» **Task instructions**: The reply should contain all of the data below, word for word.

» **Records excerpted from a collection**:
====

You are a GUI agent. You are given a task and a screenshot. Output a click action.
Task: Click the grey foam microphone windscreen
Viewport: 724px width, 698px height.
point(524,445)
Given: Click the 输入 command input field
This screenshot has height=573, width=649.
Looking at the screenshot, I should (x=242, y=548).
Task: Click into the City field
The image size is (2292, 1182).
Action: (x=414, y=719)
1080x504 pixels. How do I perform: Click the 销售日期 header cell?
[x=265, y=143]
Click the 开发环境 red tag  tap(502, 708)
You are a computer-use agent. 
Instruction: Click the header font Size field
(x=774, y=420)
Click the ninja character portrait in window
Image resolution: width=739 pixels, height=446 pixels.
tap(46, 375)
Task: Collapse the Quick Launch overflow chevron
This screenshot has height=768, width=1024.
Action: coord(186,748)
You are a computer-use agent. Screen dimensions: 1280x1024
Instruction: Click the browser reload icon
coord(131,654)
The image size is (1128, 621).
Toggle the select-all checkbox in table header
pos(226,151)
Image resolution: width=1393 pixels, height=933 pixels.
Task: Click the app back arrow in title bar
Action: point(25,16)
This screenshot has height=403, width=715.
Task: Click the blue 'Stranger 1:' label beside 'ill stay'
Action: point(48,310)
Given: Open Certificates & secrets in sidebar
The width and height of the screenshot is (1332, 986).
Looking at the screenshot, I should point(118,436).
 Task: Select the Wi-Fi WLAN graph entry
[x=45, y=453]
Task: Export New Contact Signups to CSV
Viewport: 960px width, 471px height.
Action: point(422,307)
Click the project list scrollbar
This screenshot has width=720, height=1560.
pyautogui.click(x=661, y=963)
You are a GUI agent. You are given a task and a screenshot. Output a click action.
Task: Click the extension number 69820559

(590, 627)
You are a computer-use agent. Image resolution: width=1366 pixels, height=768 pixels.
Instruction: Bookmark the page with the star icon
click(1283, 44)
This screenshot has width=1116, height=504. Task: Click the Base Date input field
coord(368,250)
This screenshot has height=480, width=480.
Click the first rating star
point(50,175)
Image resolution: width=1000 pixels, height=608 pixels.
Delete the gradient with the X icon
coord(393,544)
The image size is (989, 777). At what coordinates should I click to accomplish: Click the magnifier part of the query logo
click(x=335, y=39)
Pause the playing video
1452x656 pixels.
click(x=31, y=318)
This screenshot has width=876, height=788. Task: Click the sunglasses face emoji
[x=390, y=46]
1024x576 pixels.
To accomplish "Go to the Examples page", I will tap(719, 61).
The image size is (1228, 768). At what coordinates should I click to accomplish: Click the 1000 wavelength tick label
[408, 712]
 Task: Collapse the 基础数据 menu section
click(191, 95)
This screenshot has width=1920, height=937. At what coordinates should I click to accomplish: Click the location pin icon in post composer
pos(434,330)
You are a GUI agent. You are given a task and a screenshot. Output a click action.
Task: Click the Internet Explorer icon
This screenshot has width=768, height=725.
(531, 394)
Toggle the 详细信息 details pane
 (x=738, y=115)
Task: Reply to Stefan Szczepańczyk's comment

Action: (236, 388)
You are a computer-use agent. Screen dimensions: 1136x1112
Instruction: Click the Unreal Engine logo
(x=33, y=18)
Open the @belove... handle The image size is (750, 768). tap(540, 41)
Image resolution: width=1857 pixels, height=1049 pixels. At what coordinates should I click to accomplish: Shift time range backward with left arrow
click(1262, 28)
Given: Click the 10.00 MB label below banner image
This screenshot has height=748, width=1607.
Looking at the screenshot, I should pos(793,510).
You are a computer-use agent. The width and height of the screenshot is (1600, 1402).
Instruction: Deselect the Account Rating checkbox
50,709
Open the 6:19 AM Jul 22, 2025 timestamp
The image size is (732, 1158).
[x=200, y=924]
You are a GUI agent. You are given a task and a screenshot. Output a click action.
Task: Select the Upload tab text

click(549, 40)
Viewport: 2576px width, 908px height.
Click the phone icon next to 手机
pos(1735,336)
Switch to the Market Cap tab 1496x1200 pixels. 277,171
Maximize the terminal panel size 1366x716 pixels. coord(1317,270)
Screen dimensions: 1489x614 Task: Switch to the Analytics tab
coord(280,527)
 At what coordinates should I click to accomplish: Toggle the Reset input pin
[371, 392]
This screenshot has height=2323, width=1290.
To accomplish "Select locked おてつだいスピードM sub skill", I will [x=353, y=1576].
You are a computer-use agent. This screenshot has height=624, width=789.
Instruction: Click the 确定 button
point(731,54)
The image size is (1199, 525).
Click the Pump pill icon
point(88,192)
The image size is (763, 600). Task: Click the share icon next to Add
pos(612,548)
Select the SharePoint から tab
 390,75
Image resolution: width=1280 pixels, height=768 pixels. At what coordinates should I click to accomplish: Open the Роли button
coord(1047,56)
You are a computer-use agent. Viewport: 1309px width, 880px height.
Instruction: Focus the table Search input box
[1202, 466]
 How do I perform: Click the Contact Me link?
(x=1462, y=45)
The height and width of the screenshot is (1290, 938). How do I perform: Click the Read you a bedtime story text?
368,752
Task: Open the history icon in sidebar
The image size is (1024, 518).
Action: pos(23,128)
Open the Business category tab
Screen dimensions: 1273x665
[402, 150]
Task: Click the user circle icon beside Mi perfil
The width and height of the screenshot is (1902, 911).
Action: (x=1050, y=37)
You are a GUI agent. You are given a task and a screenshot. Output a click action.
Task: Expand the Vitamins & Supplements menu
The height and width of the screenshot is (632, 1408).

====

» **Response to this exercise**:
You are a GUI agent. You are given a task and a screenshot. Output a click action.
Task: Click the grey foam microphone windscreen
Viewport: 724px width, 698px height.
point(524,445)
Given: Click the 输入 command input field
This screenshot has height=573, width=649.
Looking at the screenshot, I should (x=242, y=548).
Task: Click into the City field
The image size is (2292, 1182).
Action: (x=414, y=719)
1080x504 pixels. How do I perform: Click the 销售日期 header cell?
[x=265, y=143]
Click the 开发环境 red tag  tap(502, 708)
You are a computer-use agent. 
Instruction: Click the header font Size field
(x=774, y=420)
Click the ninja character portrait in window
Image resolution: width=739 pixels, height=446 pixels.
tap(46, 375)
Task: Collapse the Quick Launch overflow chevron
This screenshot has height=768, width=1024.
Action: coord(186,748)
You are a computer-use agent. Screen dimensions: 1280x1024
Instruction: Click the browser reload icon
coord(131,654)
The image size is (1128, 621).
Toggle the select-all checkbox in table header
pos(226,151)
Image resolution: width=1393 pixels, height=933 pixels.
Task: Click the app back arrow in title bar
Action: point(25,16)
This screenshot has height=403, width=715.
Task: Click the blue 'Stranger 1:' label beside 'ill stay'
Action: point(48,310)
Given: Open Certificates & secrets in sidebar
The width and height of the screenshot is (1332, 986).
Looking at the screenshot, I should point(118,436).
 Task: Select the Wi-Fi WLAN graph entry
[x=45, y=453]
Task: Export New Contact Signups to CSV
Viewport: 960px width, 471px height.
Action: point(422,307)
Click the project list scrollbar
This screenshot has width=720, height=1560.
pyautogui.click(x=661, y=963)
You are a GUI agent. You are given a task and a screenshot. Output a click action.
Task: Click the extension number 69820559

(590, 627)
You are a computer-use agent. Image resolution: width=1366 pixels, height=768 pixels.
Instruction: Bookmark the page with the star icon
click(1283, 44)
This screenshot has width=1116, height=504. Task: Click the Base Date input field
coord(368,250)
This screenshot has height=480, width=480.
Click the first rating star
point(50,175)
Image resolution: width=1000 pixels, height=608 pixels.
Delete the gradient with the X icon
coord(393,544)
The image size is (989, 777). At what coordinates should I click to accomplish: Click the magnifier part of the query logo
click(x=335, y=39)
Pause the playing video
1452x656 pixels.
click(x=31, y=318)
This screenshot has width=876, height=788. Task: Click the sunglasses face emoji
[x=390, y=46]
1024x576 pixels.
To accomplish "Go to the Examples page", I will tap(719, 61).
The image size is (1228, 768). At what coordinates should I click to accomplish: Click the 1000 wavelength tick label
[408, 712]
 Task: Collapse the 基础数据 menu section
click(191, 95)
This screenshot has width=1920, height=937. At what coordinates should I click to accomplish: Click the location pin icon in post composer
pos(434,330)
You are a GUI agent. You are given a task and a screenshot. Output a click action.
Task: Click the Internet Explorer icon
This screenshot has width=768, height=725.
(531, 394)
Toggle the 详细信息 details pane
 (x=738, y=115)
Task: Reply to Stefan Szczepańczyk's comment

Action: (236, 388)
You are a computer-use agent. Screen dimensions: 1136x1112
Instruction: Click the Unreal Engine logo
(x=33, y=18)
Open the @belove... handle The image size is (750, 768). tap(540, 41)
Image resolution: width=1857 pixels, height=1049 pixels. At what coordinates should I click to accomplish: Shift time range backward with left arrow
click(1262, 28)
Given: Click the 10.00 MB label below banner image
This screenshot has height=748, width=1607.
Looking at the screenshot, I should pos(793,510).
You are a computer-use agent. The width and height of the screenshot is (1600, 1402).
Instruction: Deselect the Account Rating checkbox
50,709
Open the 6:19 AM Jul 22, 2025 timestamp
The image size is (732, 1158).
[x=200, y=924]
You are a GUI agent. You are given a task and a screenshot. Output a click action.
Task: Select the Upload tab text

click(549, 40)
Viewport: 2576px width, 908px height.
Click the phone icon next to 手机
pos(1735,336)
Switch to the Market Cap tab 1496x1200 pixels. 277,171
Maximize the terminal panel size 1366x716 pixels. coord(1317,270)
Screen dimensions: 1489x614 Task: Switch to the Analytics tab
coord(280,527)
 At what coordinates should I click to accomplish: Toggle the Reset input pin
[371, 392]
This screenshot has height=2323, width=1290.
To accomplish "Select locked おてつだいスピードM sub skill", I will [x=353, y=1576].
You are a computer-use agent. This screenshot has height=624, width=789.
Instruction: Click the 确定 button
point(731,54)
The image size is (1199, 525).
Click the Pump pill icon
point(88,192)
The image size is (763, 600). Task: Click the share icon next to Add
pos(612,548)
Select the SharePoint から tab
 390,75
Image resolution: width=1280 pixels, height=768 pixels. At what coordinates should I click to accomplish: Open the Роли button
coord(1047,56)
You are a computer-use agent. Viewport: 1309px width, 880px height.
Instruction: Focus the table Search input box
[1202, 466]
 How do I perform: Click the Contact Me link?
(x=1462, y=45)
The height and width of the screenshot is (1290, 938). How do I perform: Click the Read you a bedtime story text?
368,752
Task: Open the history icon in sidebar
The image size is (1024, 518).
Action: pos(23,128)
Open the Business category tab
Screen dimensions: 1273x665
[402, 150]
Task: Click the user circle icon beside Mi perfil
The width and height of the screenshot is (1902, 911).
Action: (x=1050, y=37)
You are a GUI agent. You are given a task and a screenshot. Output a click action.
Task: Expand the Vitamins & Supplements menu
The height and width of the screenshot is (632, 1408).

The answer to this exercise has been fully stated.